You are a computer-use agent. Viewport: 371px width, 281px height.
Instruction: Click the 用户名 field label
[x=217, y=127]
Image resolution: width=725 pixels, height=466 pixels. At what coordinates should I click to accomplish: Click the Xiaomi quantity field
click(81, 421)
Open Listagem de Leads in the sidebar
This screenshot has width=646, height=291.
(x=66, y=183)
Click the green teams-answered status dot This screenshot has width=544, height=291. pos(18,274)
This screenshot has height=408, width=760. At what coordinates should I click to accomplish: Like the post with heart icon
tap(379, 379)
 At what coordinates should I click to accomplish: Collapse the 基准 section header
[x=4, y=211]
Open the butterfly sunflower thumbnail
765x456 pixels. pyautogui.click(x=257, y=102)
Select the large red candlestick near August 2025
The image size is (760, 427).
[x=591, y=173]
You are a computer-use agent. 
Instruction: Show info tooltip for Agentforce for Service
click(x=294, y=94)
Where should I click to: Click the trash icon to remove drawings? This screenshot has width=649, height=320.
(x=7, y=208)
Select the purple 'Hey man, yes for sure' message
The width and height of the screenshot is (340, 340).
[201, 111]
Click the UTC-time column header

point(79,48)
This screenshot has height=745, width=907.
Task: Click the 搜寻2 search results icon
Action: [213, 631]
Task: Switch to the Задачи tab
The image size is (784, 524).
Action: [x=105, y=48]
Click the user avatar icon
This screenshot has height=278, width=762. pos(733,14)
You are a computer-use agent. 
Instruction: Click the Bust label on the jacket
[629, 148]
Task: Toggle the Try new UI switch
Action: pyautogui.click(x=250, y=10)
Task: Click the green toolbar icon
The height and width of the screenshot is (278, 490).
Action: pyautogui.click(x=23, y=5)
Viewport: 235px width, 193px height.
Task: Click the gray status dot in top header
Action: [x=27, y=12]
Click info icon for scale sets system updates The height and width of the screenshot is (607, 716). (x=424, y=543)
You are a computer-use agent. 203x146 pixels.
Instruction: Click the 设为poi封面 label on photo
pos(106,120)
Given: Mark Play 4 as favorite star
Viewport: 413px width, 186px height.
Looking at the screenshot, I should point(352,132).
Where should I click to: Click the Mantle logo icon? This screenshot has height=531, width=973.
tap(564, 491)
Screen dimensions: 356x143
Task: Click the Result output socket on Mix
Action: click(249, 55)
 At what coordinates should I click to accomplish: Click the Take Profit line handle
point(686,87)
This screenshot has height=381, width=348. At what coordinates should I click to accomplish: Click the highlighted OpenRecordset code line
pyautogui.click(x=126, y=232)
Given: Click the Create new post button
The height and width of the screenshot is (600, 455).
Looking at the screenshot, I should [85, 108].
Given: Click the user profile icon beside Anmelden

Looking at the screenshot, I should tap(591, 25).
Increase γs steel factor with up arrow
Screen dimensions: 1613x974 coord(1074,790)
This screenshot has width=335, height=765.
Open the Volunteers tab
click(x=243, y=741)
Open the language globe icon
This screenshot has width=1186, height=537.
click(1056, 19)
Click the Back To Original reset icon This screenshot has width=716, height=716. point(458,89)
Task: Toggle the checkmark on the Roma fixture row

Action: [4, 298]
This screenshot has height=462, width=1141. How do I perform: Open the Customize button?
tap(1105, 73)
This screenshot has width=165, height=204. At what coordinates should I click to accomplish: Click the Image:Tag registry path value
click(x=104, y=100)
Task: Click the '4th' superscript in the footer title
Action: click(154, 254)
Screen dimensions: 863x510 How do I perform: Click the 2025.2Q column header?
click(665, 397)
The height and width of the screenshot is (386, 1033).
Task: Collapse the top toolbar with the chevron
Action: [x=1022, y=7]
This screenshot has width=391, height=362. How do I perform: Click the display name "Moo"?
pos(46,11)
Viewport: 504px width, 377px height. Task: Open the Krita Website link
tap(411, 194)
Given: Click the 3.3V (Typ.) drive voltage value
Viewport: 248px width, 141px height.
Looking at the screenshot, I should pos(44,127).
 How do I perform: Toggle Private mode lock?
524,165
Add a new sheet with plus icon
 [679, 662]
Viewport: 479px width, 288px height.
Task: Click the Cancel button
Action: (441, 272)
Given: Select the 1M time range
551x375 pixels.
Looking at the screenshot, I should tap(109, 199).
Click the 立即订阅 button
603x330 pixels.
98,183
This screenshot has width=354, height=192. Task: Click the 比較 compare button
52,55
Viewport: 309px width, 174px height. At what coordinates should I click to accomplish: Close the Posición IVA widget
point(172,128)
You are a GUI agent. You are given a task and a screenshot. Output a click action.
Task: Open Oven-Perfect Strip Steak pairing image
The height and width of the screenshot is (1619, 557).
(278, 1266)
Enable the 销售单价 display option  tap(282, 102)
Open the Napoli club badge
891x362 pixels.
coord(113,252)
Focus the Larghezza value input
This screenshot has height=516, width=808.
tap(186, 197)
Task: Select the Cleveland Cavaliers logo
* * * * * * * * *
## [PROBLEM TO SOLVE]
From the first line to the last, reproduce the data above exactly.

## [SOLVED EXERCISE]
You are a computer-use agent. Viewport: 371px width, 281px height.
Instruction: Click the 用户名 field label
[x=217, y=127]
Image resolution: width=725 pixels, height=466 pixels. At what coordinates should I click to accomplish: Click the Xiaomi quantity field
click(81, 421)
Open Listagem de Leads in the sidebar
This screenshot has width=646, height=291.
(x=66, y=183)
Click the green teams-answered status dot This screenshot has width=544, height=291. pos(18,274)
This screenshot has height=408, width=760. At what coordinates should I click to accomplish: Like the post with heart icon
tap(379, 379)
 At what coordinates should I click to accomplish: Collapse the 基准 section header
[x=4, y=211]
Open the butterfly sunflower thumbnail
765x456 pixels. pyautogui.click(x=257, y=102)
Select the large red candlestick near August 2025
The image size is (760, 427).
[x=591, y=173]
You are a computer-use agent. 
Instruction: Show info tooltip for Agentforce for Service
click(x=294, y=94)
Where should I click to: Click the trash icon to remove drawings? This screenshot has width=649, height=320.
(x=7, y=208)
Select the purple 'Hey man, yes for sure' message
The width and height of the screenshot is (340, 340).
[201, 111]
Click the UTC-time column header

point(79,48)
This screenshot has height=745, width=907.
Task: Click the 搜寻2 search results icon
Action: [213, 631]
Task: Switch to the Задачи tab
The image size is (784, 524).
Action: [x=105, y=48]
Click the user avatar icon
This screenshot has height=278, width=762. pos(733,14)
You are a computer-use agent. 
Instruction: Click the Bust label on the jacket
[629, 148]
Task: Toggle the Try new UI switch
Action: pyautogui.click(x=250, y=10)
Task: Click the green toolbar icon
The height and width of the screenshot is (278, 490).
Action: pyautogui.click(x=23, y=5)
Viewport: 235px width, 193px height.
Task: Click the gray status dot in top header
Action: [x=27, y=12]
Click info icon for scale sets system updates The height and width of the screenshot is (607, 716). (x=424, y=543)
You are a computer-use agent. 203x146 pixels.
Instruction: Click the 设为poi封面 label on photo
pos(106,120)
Given: Mark Play 4 as favorite star
Viewport: 413px width, 186px height.
Looking at the screenshot, I should point(352,132).
Where should I click to: Click the Mantle logo icon? This screenshot has height=531, width=973.
tap(564, 491)
Screen dimensions: 356x143
Task: Click the Result output socket on Mix
Action: click(249, 55)
 At what coordinates should I click to accomplish: Click the Take Profit line handle
point(686,87)
This screenshot has height=381, width=348. At what coordinates should I click to accomplish: Click the highlighted OpenRecordset code line
pyautogui.click(x=126, y=232)
Given: Click the Create new post button
The height and width of the screenshot is (600, 455).
Looking at the screenshot, I should [85, 108].
Given: Click the user profile icon beside Anmelden

Looking at the screenshot, I should tap(591, 25).
Increase γs steel factor with up arrow
Screen dimensions: 1613x974 coord(1074,790)
This screenshot has width=335, height=765.
Open the Volunteers tab
click(x=243, y=741)
Open the language globe icon
This screenshot has width=1186, height=537.
click(1056, 19)
Click the Back To Original reset icon This screenshot has width=716, height=716. point(458,89)
Task: Toggle the checkmark on the Roma fixture row

Action: [4, 298]
This screenshot has height=462, width=1141. How do I perform: Open the Customize button?
tap(1105, 73)
This screenshot has width=165, height=204. At what coordinates should I click to accomplish: Click the Image:Tag registry path value
click(x=104, y=100)
Task: Click the '4th' superscript in the footer title
Action: click(154, 254)
Screen dimensions: 863x510 How do I perform: Click the 2025.2Q column header?
click(665, 397)
The height and width of the screenshot is (386, 1033).
Task: Collapse the top toolbar with the chevron
Action: [x=1022, y=7]
This screenshot has width=391, height=362. How do I perform: Click the display name "Moo"?
pos(46,11)
Viewport: 504px width, 377px height. Task: Open the Krita Website link
tap(411, 194)
Given: Click the 3.3V (Typ.) drive voltage value
Viewport: 248px width, 141px height.
Looking at the screenshot, I should pos(44,127).
 How do I perform: Toggle Private mode lock?
524,165
Add a new sheet with plus icon
 [679, 662]
Viewport: 479px width, 288px height.
Task: Click the Cancel button
Action: (441, 272)
Given: Select the 1M time range
551x375 pixels.
Looking at the screenshot, I should tap(109, 199).
Click the 立即订阅 button
603x330 pixels.
98,183
This screenshot has width=354, height=192. Task: Click the 比較 compare button
52,55
Viewport: 309px width, 174px height. At what coordinates should I click to accomplish: Close the Posición IVA widget
point(172,128)
You are a GUI agent. You are given a task and a screenshot. Output a click action.
Task: Open Oven-Perfect Strip Steak pairing image
The height and width of the screenshot is (1619, 557).
(278, 1266)
Enable the 销售单价 display option  tap(282, 102)
Open the Napoli club badge
891x362 pixels.
coord(113,252)
Focus the Larghezza value input
This screenshot has height=516, width=808.
tap(186, 197)
Task: Select the Cleveland Cavaliers logo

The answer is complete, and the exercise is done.